⟨
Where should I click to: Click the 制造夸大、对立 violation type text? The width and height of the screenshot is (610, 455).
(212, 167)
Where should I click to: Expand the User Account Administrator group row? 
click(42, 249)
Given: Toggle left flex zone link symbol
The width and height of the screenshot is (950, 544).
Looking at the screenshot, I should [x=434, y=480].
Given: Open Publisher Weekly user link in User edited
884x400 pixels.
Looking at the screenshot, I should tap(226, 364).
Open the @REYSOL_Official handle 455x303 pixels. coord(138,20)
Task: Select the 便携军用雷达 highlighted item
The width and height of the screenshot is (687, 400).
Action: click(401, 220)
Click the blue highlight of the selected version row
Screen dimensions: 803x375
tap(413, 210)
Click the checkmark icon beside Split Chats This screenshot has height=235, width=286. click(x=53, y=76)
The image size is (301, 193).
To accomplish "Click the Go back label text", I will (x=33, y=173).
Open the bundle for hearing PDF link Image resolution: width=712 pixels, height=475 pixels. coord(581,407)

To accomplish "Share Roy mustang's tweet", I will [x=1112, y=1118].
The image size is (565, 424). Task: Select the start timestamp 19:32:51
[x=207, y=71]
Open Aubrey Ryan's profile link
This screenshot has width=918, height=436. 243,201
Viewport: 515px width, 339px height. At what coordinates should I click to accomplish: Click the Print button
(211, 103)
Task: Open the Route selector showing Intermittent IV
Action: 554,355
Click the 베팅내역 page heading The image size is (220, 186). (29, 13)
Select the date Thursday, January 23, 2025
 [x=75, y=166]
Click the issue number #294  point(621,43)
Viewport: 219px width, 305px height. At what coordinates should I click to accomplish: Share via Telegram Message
⟩
→ **Task prompt**: Duplicate the records word for word, from the first line through the line containing "Looking at the screenshot, I should tap(226, 364).", both included.

→ **Result for this exercise**:
Where should I click to: Click the 制造夸大、对立 violation type text? The width and height of the screenshot is (610, 455).
(212, 167)
Where should I click to: Expand the User Account Administrator group row? 
click(42, 249)
Given: Toggle left flex zone link symbol
The width and height of the screenshot is (950, 544).
Looking at the screenshot, I should [x=434, y=480].
Given: Open Publisher Weekly user link in User edited
884x400 pixels.
Looking at the screenshot, I should tap(226, 364).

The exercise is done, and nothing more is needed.